Carry on regardless
The funds for the month navigated some turbulent waters. We had a phase 1 trade deal between the US and China, an assassination and subsequent retaliatory missile attack on a US military base in Iraq and the first signs of the Wuhan flu coronavirus. The market reaction has shown stoic resilience to these macro-events as interest rates remain low and equities still look relatively attractive compared to other asset classes.
However, we are mindful 2019 was a stellar year for stock-markets around the world which was largely driven by multiple expansion or to put it bluntly stocks becoming more expensive with minimal return coming from earnings growth. This feat will be difficult to replicate in 2020 as stock prices cannot continue rising unless supported by earnings growth or falling interest rates. Interest rates already feel incessantly low and are unlikely to go much lower (famous last words). Valuation multiples tend to mean revert due to competition and business cycles. As Economics 101 teaches us high prices increases competition which competes away returns on capital and causes valuations to fall.
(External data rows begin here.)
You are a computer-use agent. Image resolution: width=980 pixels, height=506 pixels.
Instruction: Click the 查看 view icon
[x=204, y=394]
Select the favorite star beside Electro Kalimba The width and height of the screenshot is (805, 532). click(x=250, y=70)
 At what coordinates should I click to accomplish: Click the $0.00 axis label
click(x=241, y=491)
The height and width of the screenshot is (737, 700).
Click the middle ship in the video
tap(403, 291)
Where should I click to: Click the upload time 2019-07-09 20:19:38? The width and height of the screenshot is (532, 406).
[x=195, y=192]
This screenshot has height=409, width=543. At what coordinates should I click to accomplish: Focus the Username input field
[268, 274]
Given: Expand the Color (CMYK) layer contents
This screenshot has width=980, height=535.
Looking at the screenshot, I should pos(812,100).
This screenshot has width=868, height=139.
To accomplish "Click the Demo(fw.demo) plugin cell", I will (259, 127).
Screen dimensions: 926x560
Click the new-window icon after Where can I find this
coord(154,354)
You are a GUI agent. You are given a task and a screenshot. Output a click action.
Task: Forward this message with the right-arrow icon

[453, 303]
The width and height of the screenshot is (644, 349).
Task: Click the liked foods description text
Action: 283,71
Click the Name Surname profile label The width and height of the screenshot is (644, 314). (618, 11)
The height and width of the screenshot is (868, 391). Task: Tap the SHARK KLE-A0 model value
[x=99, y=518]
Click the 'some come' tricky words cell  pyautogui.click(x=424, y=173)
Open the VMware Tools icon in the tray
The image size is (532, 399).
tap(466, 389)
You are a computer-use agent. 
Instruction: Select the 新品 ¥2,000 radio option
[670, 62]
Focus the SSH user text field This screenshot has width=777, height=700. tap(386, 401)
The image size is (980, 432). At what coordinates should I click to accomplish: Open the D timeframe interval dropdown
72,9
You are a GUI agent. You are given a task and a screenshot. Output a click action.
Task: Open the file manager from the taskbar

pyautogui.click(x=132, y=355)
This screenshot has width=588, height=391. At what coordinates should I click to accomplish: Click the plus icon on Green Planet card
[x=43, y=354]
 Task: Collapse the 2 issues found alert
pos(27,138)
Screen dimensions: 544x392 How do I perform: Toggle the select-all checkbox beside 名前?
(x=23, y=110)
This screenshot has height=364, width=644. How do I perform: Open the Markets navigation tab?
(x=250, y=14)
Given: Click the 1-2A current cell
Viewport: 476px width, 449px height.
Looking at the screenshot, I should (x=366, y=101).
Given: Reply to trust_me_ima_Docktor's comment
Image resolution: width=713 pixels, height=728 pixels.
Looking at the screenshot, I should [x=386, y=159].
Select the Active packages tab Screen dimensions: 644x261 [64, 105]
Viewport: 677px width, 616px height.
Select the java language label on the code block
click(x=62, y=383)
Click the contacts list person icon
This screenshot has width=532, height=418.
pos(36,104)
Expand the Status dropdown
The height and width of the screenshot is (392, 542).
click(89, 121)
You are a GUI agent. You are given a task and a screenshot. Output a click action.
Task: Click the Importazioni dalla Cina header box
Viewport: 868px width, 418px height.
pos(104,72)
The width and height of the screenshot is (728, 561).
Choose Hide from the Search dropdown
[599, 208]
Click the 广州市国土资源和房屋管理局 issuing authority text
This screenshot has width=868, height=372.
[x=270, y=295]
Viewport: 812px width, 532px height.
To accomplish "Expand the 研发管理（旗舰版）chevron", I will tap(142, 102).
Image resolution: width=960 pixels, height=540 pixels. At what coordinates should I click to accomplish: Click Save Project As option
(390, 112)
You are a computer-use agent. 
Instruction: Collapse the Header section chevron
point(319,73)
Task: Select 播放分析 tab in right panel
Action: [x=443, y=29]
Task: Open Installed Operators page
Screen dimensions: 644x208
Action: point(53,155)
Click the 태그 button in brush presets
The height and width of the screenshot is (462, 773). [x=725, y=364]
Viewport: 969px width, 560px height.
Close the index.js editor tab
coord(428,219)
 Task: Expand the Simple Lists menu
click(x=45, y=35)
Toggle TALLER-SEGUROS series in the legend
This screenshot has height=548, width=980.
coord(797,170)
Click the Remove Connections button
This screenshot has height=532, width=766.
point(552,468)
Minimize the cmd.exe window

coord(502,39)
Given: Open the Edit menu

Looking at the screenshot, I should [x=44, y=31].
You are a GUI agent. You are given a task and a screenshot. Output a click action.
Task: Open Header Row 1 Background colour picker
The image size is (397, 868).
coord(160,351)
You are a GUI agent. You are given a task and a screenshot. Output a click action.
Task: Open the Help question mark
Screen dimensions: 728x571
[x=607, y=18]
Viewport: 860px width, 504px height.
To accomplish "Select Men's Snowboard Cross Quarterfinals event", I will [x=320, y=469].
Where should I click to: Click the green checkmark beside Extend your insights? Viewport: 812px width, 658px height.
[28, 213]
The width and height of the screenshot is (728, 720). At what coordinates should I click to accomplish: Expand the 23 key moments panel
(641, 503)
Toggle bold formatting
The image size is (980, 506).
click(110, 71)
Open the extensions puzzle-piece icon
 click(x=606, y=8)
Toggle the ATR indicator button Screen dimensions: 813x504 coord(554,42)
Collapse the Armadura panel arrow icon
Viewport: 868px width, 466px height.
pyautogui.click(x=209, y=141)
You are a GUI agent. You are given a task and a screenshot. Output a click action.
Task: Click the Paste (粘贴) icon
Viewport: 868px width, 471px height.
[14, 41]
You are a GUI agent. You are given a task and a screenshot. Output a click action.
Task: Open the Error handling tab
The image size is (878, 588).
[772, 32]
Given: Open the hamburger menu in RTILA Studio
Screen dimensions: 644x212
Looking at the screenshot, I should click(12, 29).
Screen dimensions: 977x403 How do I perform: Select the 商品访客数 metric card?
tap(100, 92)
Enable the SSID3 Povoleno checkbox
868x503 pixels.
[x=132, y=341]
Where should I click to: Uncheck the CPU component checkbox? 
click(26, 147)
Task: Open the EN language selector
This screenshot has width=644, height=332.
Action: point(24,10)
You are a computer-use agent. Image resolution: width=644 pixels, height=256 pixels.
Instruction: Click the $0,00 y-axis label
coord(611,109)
Australasian fund summaries
The Growth Fund was up 1.5% and Dividend up 2.1%. The Growth 2 Fund had a more difficult month being down -0.6%. The Emerging Companies Fund was up 7.2%.
Key contributors for the Growth Fund were EML Payments (EML.ASX) and Macquarie Telecom (MAQ.ASX). The main detractors were Atrum (ATU.ASX) and Geopacific (GPR.ASX).
The Emerging Companies Fund benefited from a flurry of positive announcements from portfolio constituents such as Bigtincan (BTH.ASX), RPM Global (RUL.ASX) and Kip McGrath (KME.ASX). Kip McGrath, a portfolio stalwart and long-held position at Pie Funds, indicated there was corporate interest in their business. We have long felt a business that possesses a wide global footprint of franchisees such as Kip McGrath had inherent corporate appeal to a larger education group or as a platform for a wider global K-12 education rollout. The main detractor was Citadel (CGL.ASX).
Key contributors to the Dividend Fund were Johns Lyng (JLG.ASX) which had an earnings upgrade and Macquarie Telecom (MAQ.ASX). The negative was an update from Mosaic Brands (MOZ.ASX) which has experienced a poor trading period due to the bush fires in Australia impacting retail traffic.
Growth 2 Fund benefited strongly from Afterpay (APT.ASX), which is a larger position in the fund, but suffered from a disappointing business update from Kogan (KGN.ASX) during the month.
International fund summaries
The International Funds performed well, the standout being both the Global and UK / Europe Funds up 5.5% and 4.7% respectively. We saw a continued rally post the UK general election in December. Recent strength in the GBP has also helped as we tactically lowered our currency hedging levels to only 25% to take advantage of a recovery in the UK economy post Brexit. Climate Friendly Fund was up 1.8%.
The key contributors for Global Small Companies were Cybozu (4776.JP) which continued its momentum from the month before, Kornit (KRNT.US) and DotDigital (DOTD.LN) with only mild detractors.
For Growth UK & Europe, key contributors were plenty DotDigital (DOTD.LN), AFH Financial (AFHP.LN) and IMI Mobile (IMO.LN). We continued to increase our exposure to Europe in the portfolio.
For Climate Friendly, key contributors were LPSN (LPSN.US) and Iberdrola (IBE.SM). Detractors were GB Group (GBG.LN) which experienced profit taking post its strong run and (WUBA.US) as concerns around the Chinese economy from the Coronavirus spread.
As Mike discussed, we have implemented some market hedging late in the month as the uncertainties surrounding the Coronavirus elevated. We are also buying companies that we believe have unfairly sold off more on sentiment rather than fundamental issues. These companies have limited exposure to China or industries that are affected by travel.
Thank you for entrusting your capital with us.